Attrition rate in the IT-BPM industry has dramatically improved for the first time to an average of 50 percent from a high of 70 percent.

This improvement could be attributed to various factors from continuous education, training, salary, government intervention, and a discovery that, indeed, there is a career path for young people in this industry.

People are what make this industry great, in the same manner that it is its biggest challenge.

In a labor-intensive industry, Benedict Hernandez, president of Contact Center Association of the Philippines (CCAP), said continuous education is a must to upscale, upskill, and build capabilities.

This improved attrition rate may also be traced to the improved skills of the industry and workers. From mere data entry and directory assistance tasks, the IT-BPM industry has moved up to the mid-level (analytics and tech support) and high value added services (infrastructure technology).

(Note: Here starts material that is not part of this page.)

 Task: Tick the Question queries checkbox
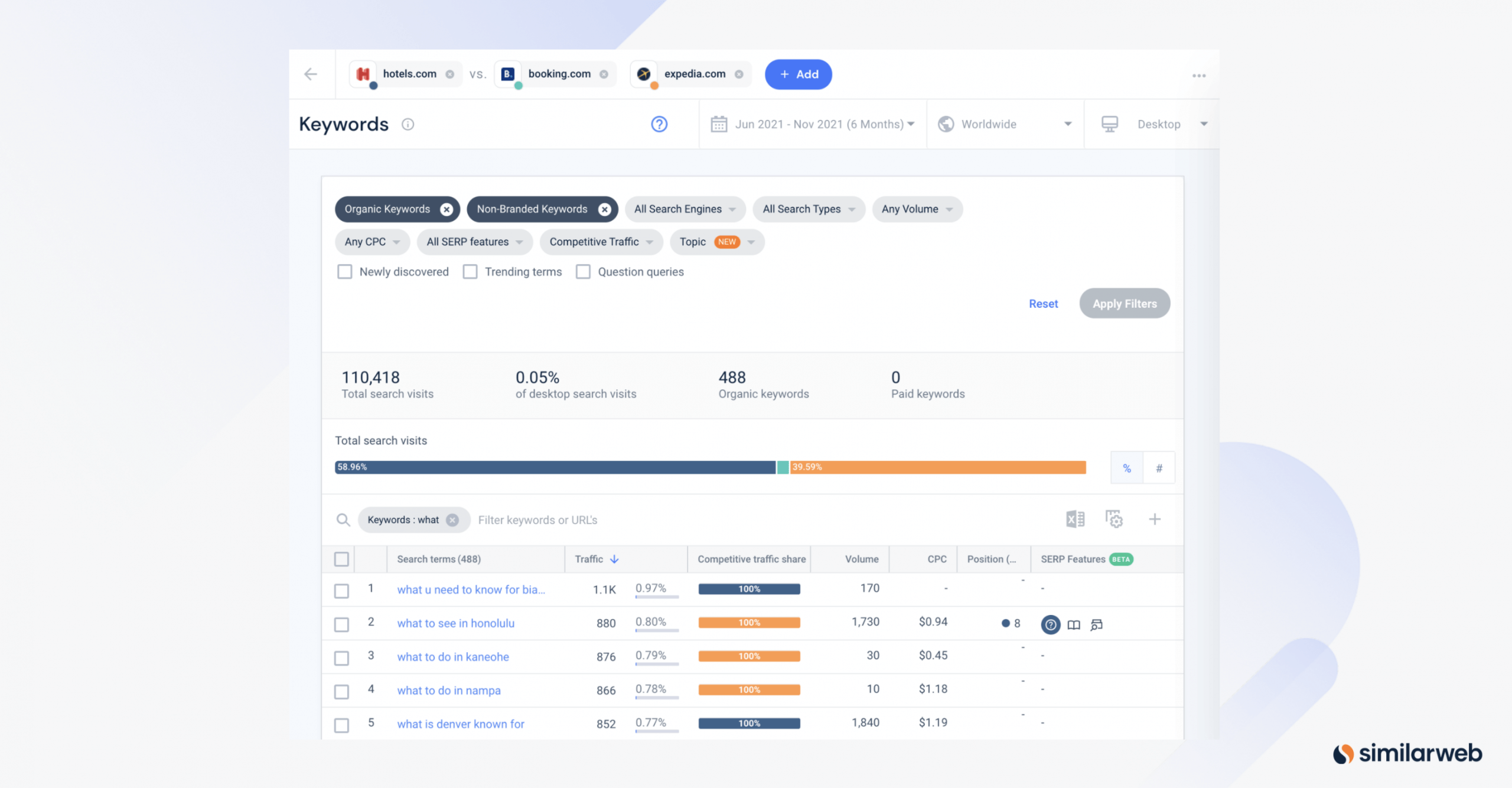[583, 272]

Rommel  Reginio, SPI Global Holdings, Inc. senior vice president of Customer Relationship Management-Asia Pacific, noted that in the late 1990s the voice piece of the business was very generic but it has now moved up the value chain and expanded into email, chat and social media and multi-channel capability to omni channel.

Likewise, the competence of the workforce has evolved from pure customer support and care to become more empowered function engaging in improving customer loyalty for clients.

They are now involved in a lot of work on increasing and finding revenues for a particular type of company as they get more exposure on data analytics and infrastructure technology-embedded type of work.

The IT-BPM Roadmap 2022 covering 2017-2022 by Frost & Sullivan, which will be released sometime in October, is expected to highlight the human resource challenge.

The Roadmap 2022 Frost & Sullivan study predicts the low end voice or the low skilled tasks to shrink by 28 percent while the mid-skilled growing at 7 percent. Huge opportunities in the high skilled tasks at a high growth rate of 48 percent with more complicated functions driven by digital technology.

The six-year roadmap will consider the fact that only 16.6 percent or $166 billion of the $1-trillion total global sourceable works have been outsourced. This means there are still lots of companies out there that are still discovering the idea of outsourcing. The global IT-BPM industry is projected to grow a CAGR of around 6 percent between 2015 and 2022.

The Philippines, the world’s number one destination for voice services,  got a portion of the outsourcing pie with $22 billion in exports revenues. The target under the 2012-2016 roadmap was for the IT-BPM industry to hit $25 billion this year, end of the roadmap, and 1.3 million indirect employment.  The voice sector accounts for 70 percent of the Philippine IT-BPM industry.

The world’s biggest market is still the United States although its share has declined to 70 percent from 100 percent of total outsourcing industry in the Philippines. Australia, which only discovered the Philippines five years ago, is now the country’s fastest growing outsourcing market for the Philippines, accounting for 30 percent.

Hernandez also announced that about 100 foreign companies are interested in investing in the Philippine outsourcing industry.

Hernandez said this is the first time for CCAP, which is comprised of over 90 company members, to bring in foreign investors for the 11th International Contact Center Conference and Expo on September 27-28 at the Marriott Grand Ballroom.

Prospective investors are a combination of clients, mostly multinational companies, and outsourcing firms themselves, which are still unfamiliar with the Philippine BPO operations. These investors are comprised of captive market or in-house back office and third party outsourcing operators.

“They are not yet here, these are new,” stressed Hernandez adding that once they hear the Philippine winning formula they will surely do business here.